Les sourates se divisent en grandes, moyennes et petites, afin de montrer que la taille n'est pas une condition de l'inimitabilité (du Coran) - en effet, il y a la sourate Kawthar qui ne contient que trois versets, et elle est tout autant un miracle d'inimitabilité que la sourate Baqara. Il devient apparent pour cela que la raison d'être des sourates [est aussi] l'apprentissage et la progression des enfants, en partant des petites sourates pour aller à celles qui leur sont supérieures, cela parce que Dieu facilite à ses serviteurs la mémorisation de son livre.
Al-Zarkashī dit dans al-Burhān : Et si l'on demande : est-ce que les livres précédents étaient ainsi [divisés en sourates] ? Je réponds de deux manière : d'une part, ils n'ont pas eu de miracles quant à la composition et l'agencement (des sourates), d'autre part, ils n'ont pas été rendus faciles pour la mémorisation.

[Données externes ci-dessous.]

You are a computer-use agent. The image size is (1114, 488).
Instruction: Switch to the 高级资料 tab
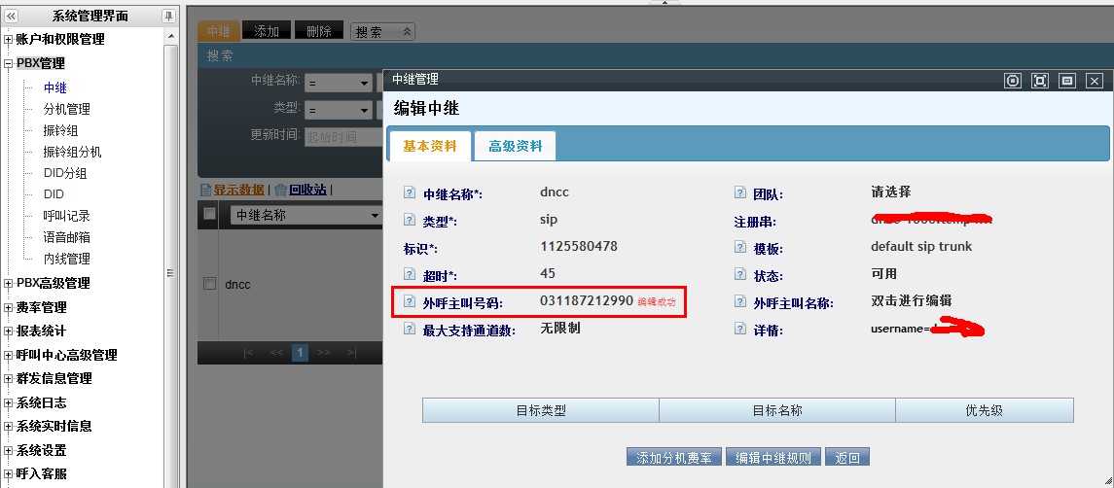(515, 146)
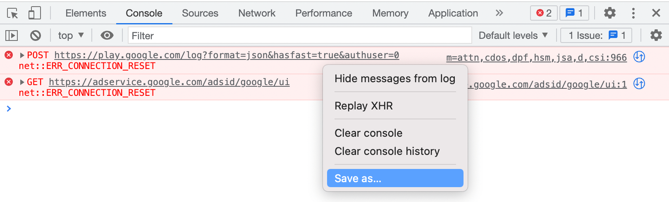Show the console sidebar panel icon
669x202 pixels.
click(x=12, y=36)
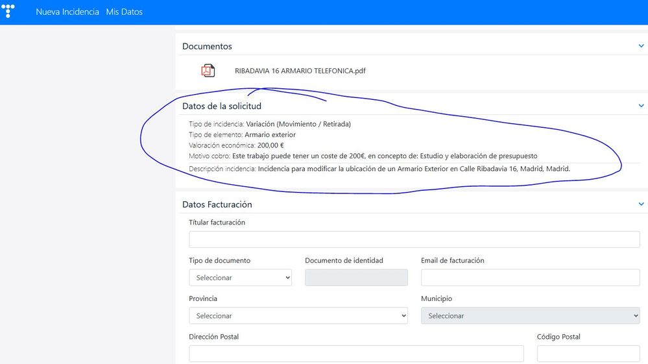Click the Datos de la solicitud heading
Screen dimensions: 648x364
[x=221, y=106]
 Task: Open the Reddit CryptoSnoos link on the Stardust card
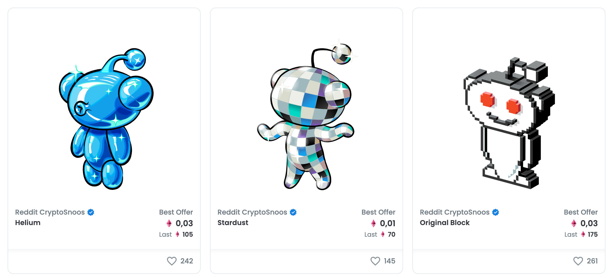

Mais al-Zamakhsharī mentionne une chose différente de cela dans son Kashshāf : Les avantages dans la division et la partition du Coran en sourates sont nombreux. En effet, c'est ainsi que Dieu révéla la Torah, l'Injīl et les Zabūr, et ce qu'il révéla à ses prophètes était divisé en sourates - de la même manière que les auteurs divisent leurs livres en chapitre dont les débuts sont délimités par des titres. Et parmi ces avantages, celui que le genre, lorsque qu'il contient des espèces et des catégories, est préférable et plus considérable que lorsqu'il ne comporte qu'un chapitre. Et parmi ces avantages, celui que le lecteur, lorsqu'il termine une sourate ou un chapitre et s'apprête à en commencer un autre, soit plus enthousiaste et stimulé pour y parvenir que s'il devait s'y tenir dans toute sa longueur. C'est ainsi que le voyageur dépassant le mille ou le parasange, se réconforte de cela, et se motive pour [continuer] la marche. C'est pour cela que le Coran a été divisé en trentièmes et en cinquièmes. Et parmi ces avantages, celui que celui qui apprend une sourate par coeur soit convaincu qu'il a pris une partie indépendante en soi du Livre de Dieu, et que cela lui semble considérable. De là, la tradition de Anas : Lorsqu'un homme récite al-Baqara et Al-ʿImrān, nous le considérons comme respectable. C'est pour cela que la récitation d'une sourate (entière) est préférable lors de la prière. Et parmi ces avantages, celui que, grâce au fait de détailler, à cause de la succession de formes similaires et communes, les unes aux autres, on perçoit mieux les significations et l'ordonnancement, et ainsi de suite pour les avantages.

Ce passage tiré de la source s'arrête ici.